=== Required task ===
Which lines in the data below contain the string "width"? Matching is case-sensitive, so copy each matching line in full.

=== Supplied records ===
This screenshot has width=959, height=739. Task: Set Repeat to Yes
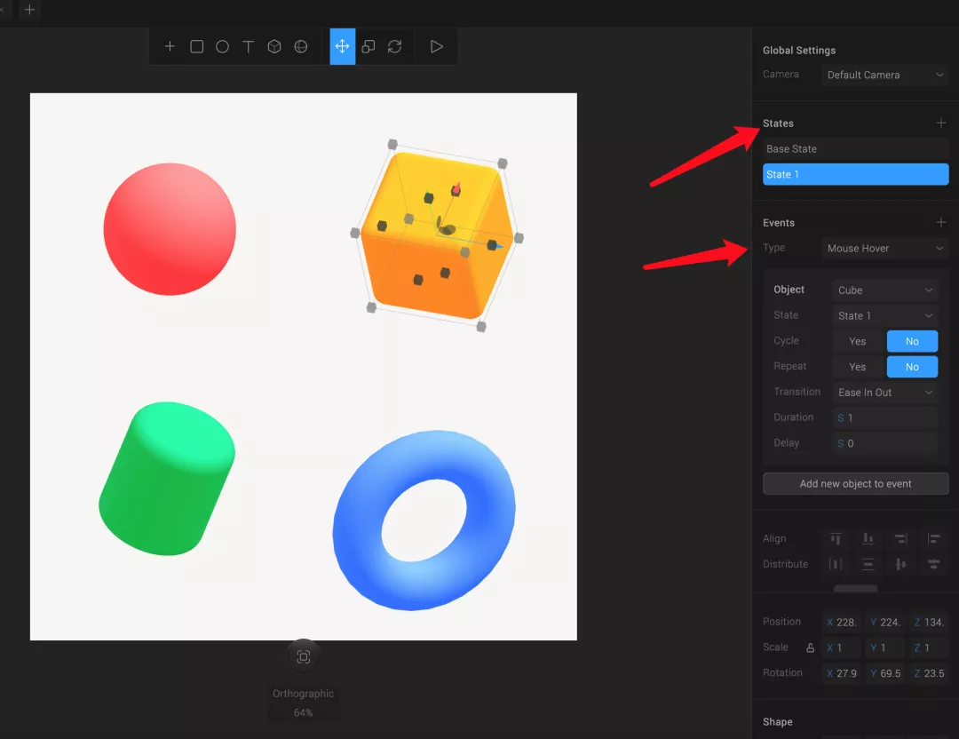click(x=858, y=367)
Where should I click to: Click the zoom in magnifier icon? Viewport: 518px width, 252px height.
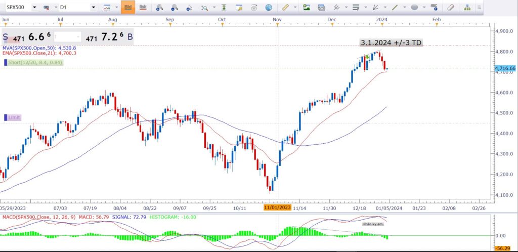(x=159, y=7)
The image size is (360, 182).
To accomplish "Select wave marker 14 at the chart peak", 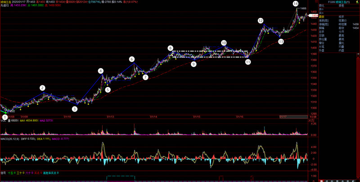I will click(295, 4).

=== Solution for this task ===
This screenshot has width=959, height=739. Task: Set Repeat to Yes
Where should I click to: Click the zoom in magnifier icon? Viewport: 518px width, 252px height.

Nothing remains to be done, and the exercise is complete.